The brand has become renowned for products that combine fragrance and metalwork in a unique way; hand-poured candles, for example, are presented in handcrafted steel canisters. Mad et Len goes back to the roots of perfumery, with a focus on raw materials and quality ingredients. Craftsmanship is also an essential part of Fuzier and Piffaut’s creative process: ‘We try to preserve it, to teach techniques to the young before these techniques disappear.’
Maison Francis Kurkdjian’s ethos revolves around a celebration of quality and beauty. ‘We actually share the same values as our clients – the faculty to be amazed by simple but still beautiful things, a sensitivity to aesthetic codes and attention to detail, a sense of balance and, of course, the craftsmanship,’ says Chaya. ‘Wearing a scent from Maison Francis Kurkdjian is a promise of wearing a state-of-the-art scent, crafted in the heritage of French perfumery.’
Alongside its respect for artisanal traditions, the house showcases new creations to distinguish itself and Chaya believes this lies at the very core of the company. ‘Creation is welcomed and encouraged at all levels. Everything is made in-house; we don’t use agencies, whether it is for photo shoots or marketing. Our creative product development is 100% in-house and the art director is Francis, with my support. We’re very complementary — he works on the artistic side, I work on the business side and we meet in the middle,’ he says.
Mad et Len operates according to similar principles. ‘All Mad et Len fragrances and products are created in-house, from the perfume to the iron vessels,’ say the founders. ‘This allows us to be totally free in terms of creativity and finances.’ It’s clear that creativity remains a central value for these niche perfume houses.
Each of these labels has its own strong identity and they are united by a common thread: recognition of the perfumers behind the fragrance. ‘Today, as marketing and storytelling reaches near saturation, luxury houses are starting to seek perfumer legitimacy and creativity. Gradually, star perfumers are being put back at centre stage,’ says Chaya. Maison Francis Kurkdjian and Frédéric Malle’s Editions de Parfums are obvious examples, along with names such as Ex Nihilo, founded in 2013. This Paris-based brand focuses on putting the perfumer in the limelight, turning to the industry’s best noses for each of its fragrances and giving them creative carte blanche.
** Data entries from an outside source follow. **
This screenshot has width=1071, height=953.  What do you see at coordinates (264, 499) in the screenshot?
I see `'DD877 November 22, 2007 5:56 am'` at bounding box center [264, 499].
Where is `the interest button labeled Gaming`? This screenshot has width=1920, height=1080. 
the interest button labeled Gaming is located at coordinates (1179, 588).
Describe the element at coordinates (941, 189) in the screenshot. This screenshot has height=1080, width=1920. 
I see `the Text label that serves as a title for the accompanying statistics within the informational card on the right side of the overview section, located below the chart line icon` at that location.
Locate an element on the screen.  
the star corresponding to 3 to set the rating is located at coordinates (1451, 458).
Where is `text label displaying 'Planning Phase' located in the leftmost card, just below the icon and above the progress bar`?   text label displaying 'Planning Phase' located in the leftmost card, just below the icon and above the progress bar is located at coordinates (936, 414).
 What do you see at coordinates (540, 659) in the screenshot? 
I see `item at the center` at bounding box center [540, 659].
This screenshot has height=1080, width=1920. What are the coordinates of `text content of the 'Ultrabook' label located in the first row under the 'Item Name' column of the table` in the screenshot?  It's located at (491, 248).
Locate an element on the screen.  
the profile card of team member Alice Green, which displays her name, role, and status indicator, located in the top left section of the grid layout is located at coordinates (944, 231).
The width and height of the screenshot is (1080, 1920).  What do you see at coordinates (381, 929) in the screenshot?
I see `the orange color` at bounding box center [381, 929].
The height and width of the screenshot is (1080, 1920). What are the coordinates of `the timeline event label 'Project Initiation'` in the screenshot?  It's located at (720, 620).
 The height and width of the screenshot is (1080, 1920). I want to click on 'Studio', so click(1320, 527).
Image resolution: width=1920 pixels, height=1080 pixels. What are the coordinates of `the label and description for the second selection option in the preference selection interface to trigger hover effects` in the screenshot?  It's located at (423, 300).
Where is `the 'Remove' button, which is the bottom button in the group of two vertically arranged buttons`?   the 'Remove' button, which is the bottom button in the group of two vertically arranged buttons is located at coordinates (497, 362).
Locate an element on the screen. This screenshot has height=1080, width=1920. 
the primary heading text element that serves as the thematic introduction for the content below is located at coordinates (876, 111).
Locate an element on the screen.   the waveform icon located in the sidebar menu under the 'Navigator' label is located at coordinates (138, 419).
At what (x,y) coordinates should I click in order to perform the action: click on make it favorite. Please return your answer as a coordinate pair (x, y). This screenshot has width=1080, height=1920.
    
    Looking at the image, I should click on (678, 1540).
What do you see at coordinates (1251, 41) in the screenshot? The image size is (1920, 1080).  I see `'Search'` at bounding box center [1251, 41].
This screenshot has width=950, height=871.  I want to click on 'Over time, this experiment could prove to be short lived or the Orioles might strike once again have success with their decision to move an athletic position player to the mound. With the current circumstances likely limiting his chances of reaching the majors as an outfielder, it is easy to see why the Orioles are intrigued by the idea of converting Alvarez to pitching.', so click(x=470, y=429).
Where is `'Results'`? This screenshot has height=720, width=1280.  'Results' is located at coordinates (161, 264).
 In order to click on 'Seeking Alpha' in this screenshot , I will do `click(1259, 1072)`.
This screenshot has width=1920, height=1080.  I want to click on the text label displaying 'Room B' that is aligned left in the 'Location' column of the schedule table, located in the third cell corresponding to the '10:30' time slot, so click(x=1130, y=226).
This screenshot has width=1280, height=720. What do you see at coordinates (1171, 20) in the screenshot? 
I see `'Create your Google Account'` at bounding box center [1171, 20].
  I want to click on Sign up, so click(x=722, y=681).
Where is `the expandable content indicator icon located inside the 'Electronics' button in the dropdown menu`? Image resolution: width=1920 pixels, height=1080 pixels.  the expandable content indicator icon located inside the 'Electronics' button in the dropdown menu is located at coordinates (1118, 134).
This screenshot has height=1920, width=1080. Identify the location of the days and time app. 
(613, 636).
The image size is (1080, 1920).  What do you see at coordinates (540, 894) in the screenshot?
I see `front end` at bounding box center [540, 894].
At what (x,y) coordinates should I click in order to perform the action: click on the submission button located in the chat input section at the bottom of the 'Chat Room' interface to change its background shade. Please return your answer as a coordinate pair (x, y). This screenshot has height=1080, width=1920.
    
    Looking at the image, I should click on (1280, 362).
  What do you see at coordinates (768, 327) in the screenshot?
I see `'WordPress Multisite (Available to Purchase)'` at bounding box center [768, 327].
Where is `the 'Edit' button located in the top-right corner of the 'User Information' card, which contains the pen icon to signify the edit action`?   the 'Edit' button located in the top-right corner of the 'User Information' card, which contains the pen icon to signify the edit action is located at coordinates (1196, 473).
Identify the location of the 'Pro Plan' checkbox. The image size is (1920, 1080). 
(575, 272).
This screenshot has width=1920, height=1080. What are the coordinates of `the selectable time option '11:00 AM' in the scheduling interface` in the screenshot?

For these niche houses, stores add to the overall brand experience. Mad et Len’s Parisian store opened in October 2017. ‘The boutique itself shows our universe, not just a perfume or candle,’ say the founders. These spaces are carefully curated to perfectly communicate the brand identity and bespoke services, and are a way of taking the experience a step further.
Ex Nihilo, which describes itself as a Parisian custom perfume house, offers visitors the chance to customise fragrances from the collection. Further personalisation options include laser engraving for the glass bottle and customised caps. The resulting perfume is beyond niche: it is unique.
France’s niche perfume houses have carved out an exceptional space in the oversaturated landscape of commercial fragrances and Chaya predicts that ‘demand for unique scents and a better experience will continue to soar’. In other words, this is only the beginning of a new chapter in perfumery, one where niche brands reign supreme.